- Opening Delimiter -

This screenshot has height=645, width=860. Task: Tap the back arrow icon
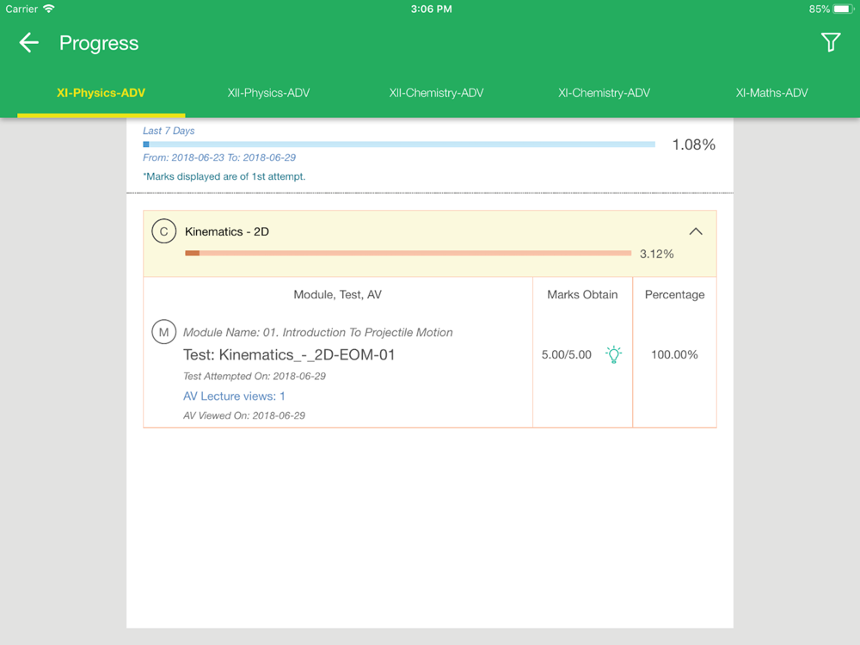pos(29,43)
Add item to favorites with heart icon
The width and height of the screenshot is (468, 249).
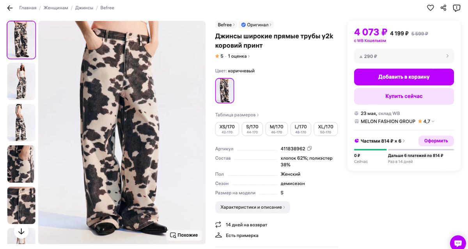(431, 8)
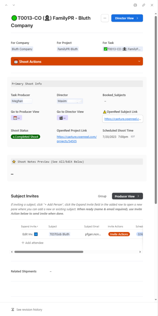
Task: Click the clapperboard icon under Go to Director View
Action: [62, 118]
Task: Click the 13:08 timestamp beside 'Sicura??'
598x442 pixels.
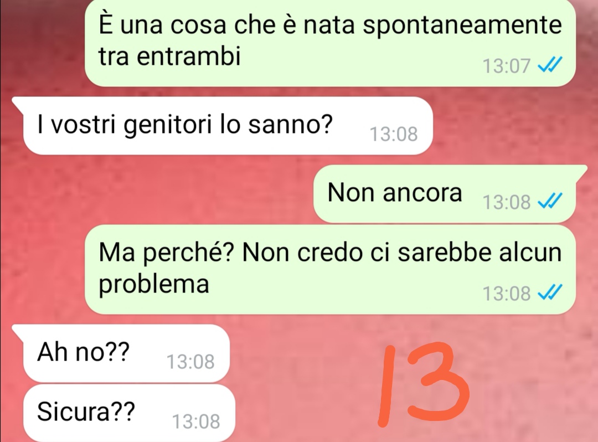Action: pos(196,421)
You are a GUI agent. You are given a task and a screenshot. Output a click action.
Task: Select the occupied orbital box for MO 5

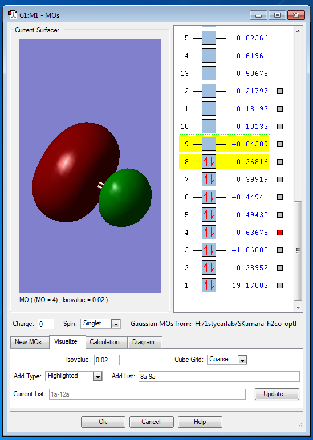[209, 215]
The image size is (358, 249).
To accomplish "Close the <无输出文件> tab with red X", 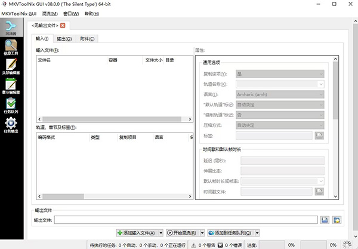I will click(x=63, y=25).
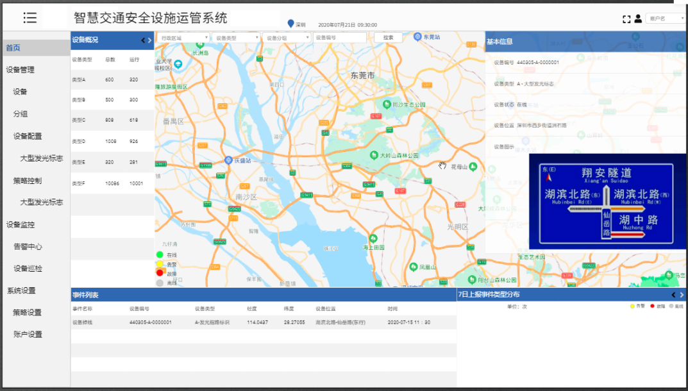Image resolution: width=688 pixels, height=391 pixels.
Task: Open the hamburger menu icon
Action: (x=30, y=18)
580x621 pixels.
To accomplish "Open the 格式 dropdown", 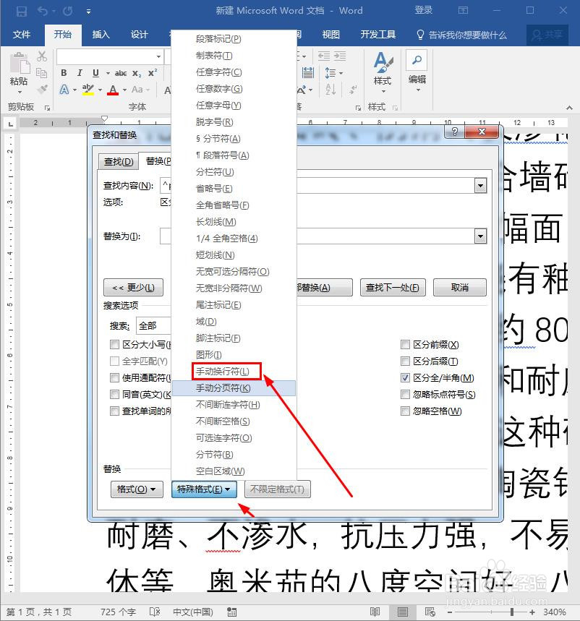I will pyautogui.click(x=137, y=489).
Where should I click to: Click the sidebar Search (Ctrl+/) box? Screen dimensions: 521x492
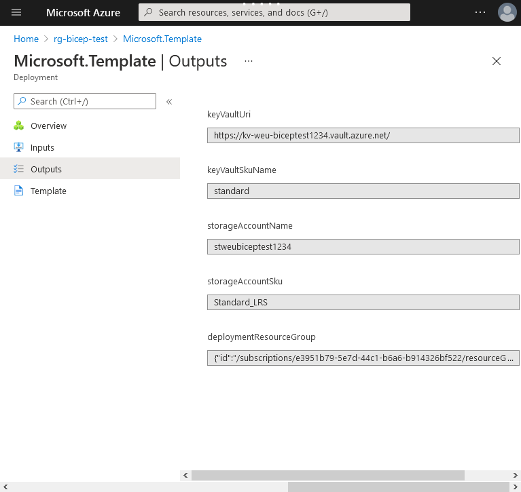[85, 101]
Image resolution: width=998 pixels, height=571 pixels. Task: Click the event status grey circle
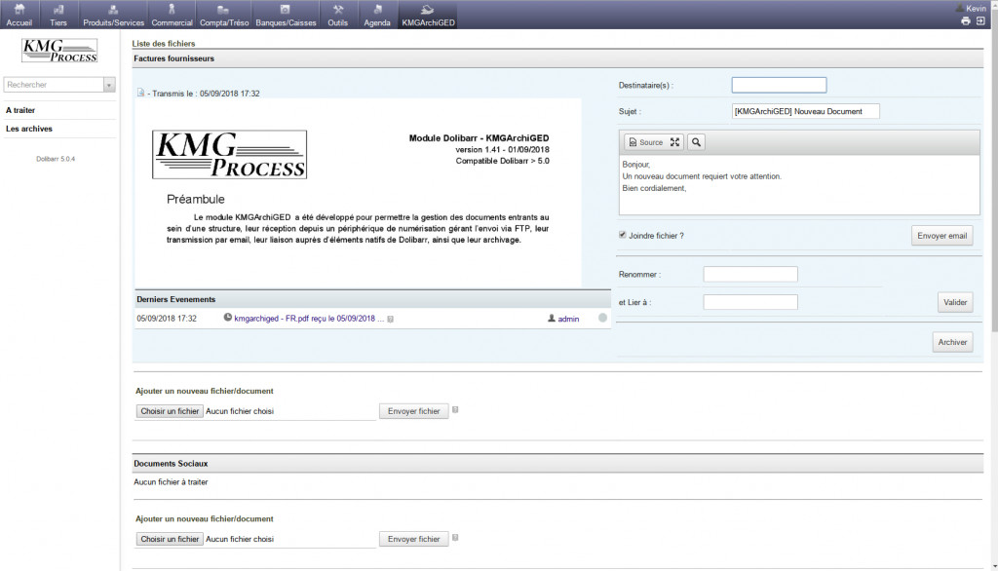(x=602, y=318)
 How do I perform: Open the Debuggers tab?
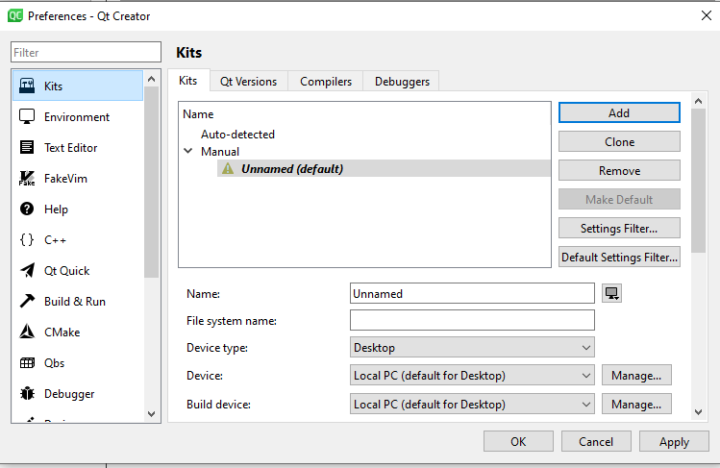pyautogui.click(x=402, y=82)
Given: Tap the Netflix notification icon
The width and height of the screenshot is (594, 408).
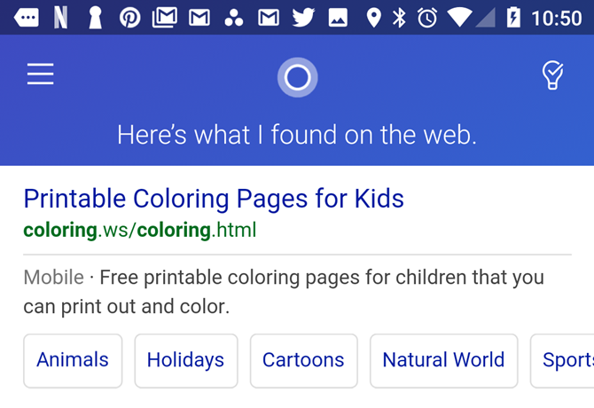Looking at the screenshot, I should click(x=60, y=17).
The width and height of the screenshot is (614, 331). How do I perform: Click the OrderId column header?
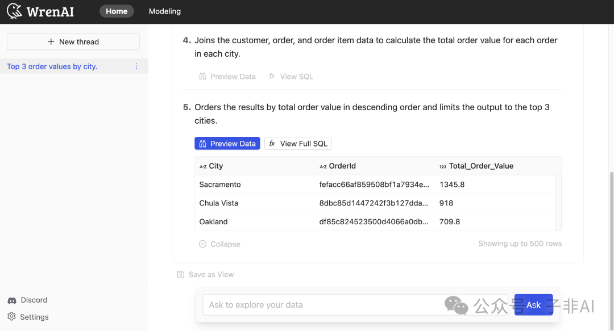point(342,166)
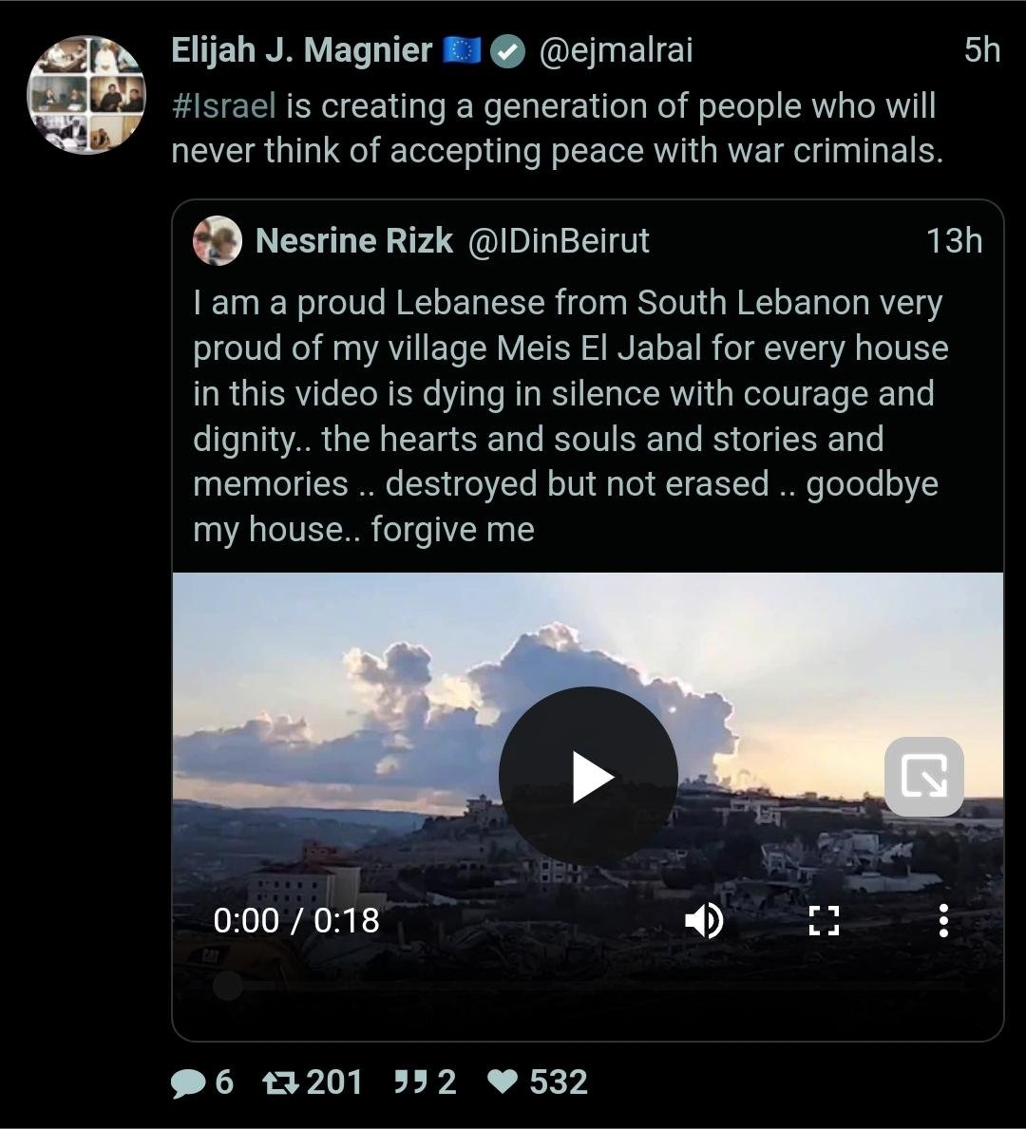Play the embedded video

(588, 777)
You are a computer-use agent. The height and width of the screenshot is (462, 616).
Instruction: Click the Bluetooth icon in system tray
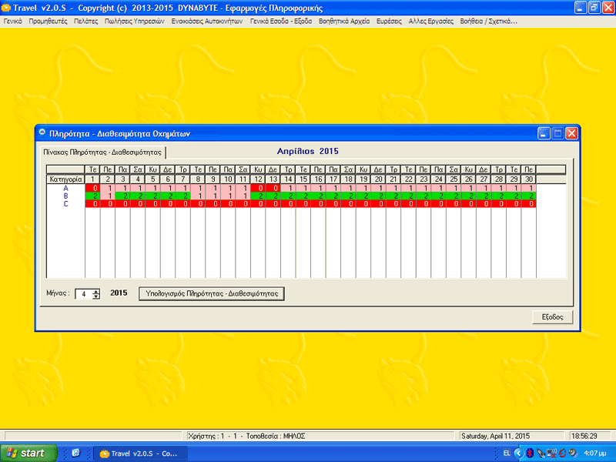click(x=529, y=454)
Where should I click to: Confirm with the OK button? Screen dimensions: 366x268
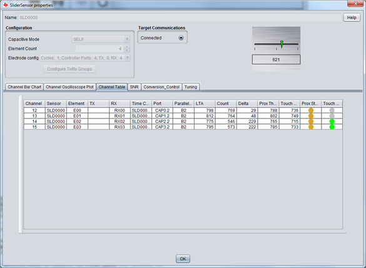coord(183,259)
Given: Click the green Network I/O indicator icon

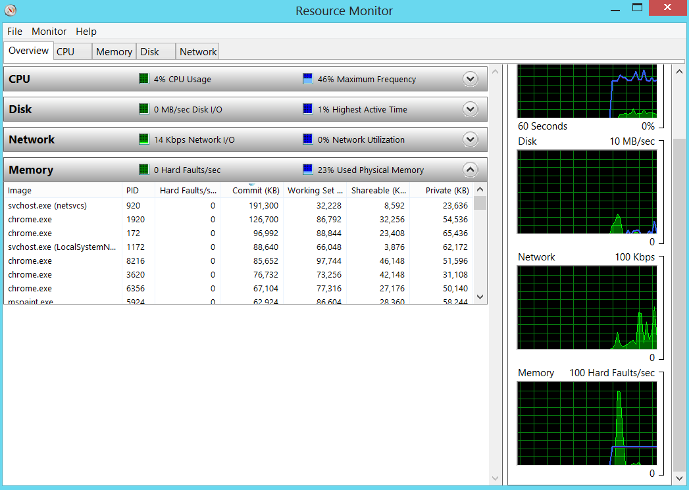Looking at the screenshot, I should click(144, 139).
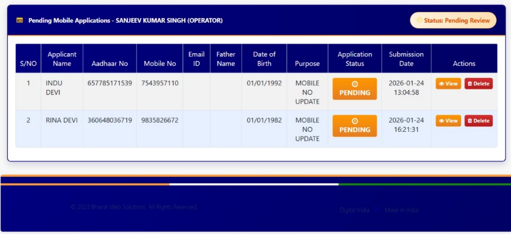Delete INDU DEVI's application
The height and width of the screenshot is (234, 511).
click(478, 84)
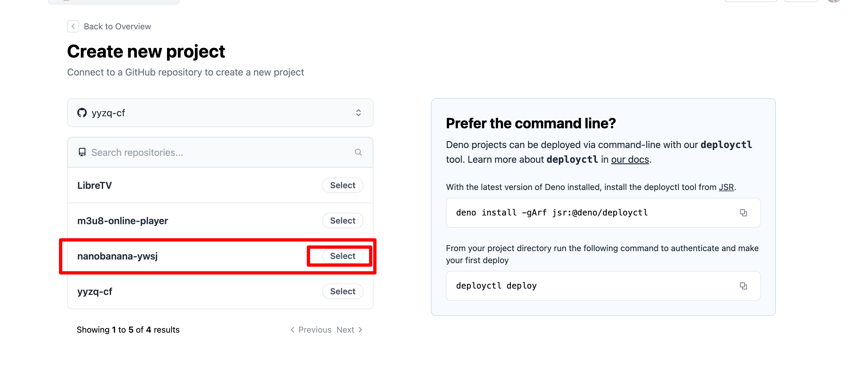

- Closing Delimiter -

→ **EXERCISE DESCRIPTION**:
Once the line with "598x442 pixels." is found in the data above, reproduce it and each line after it exactly, through the line with "The image size is (358, 249).". Omit the pictures.

→ **SOLUTION**:
598x442 pixels.
Action: pos(196,421)
You are a GUI agent. You are given a task and a screenshot. Output a click action.
Task: Select the occupied orbital box for MO 5

[209, 215]
The image size is (358, 249).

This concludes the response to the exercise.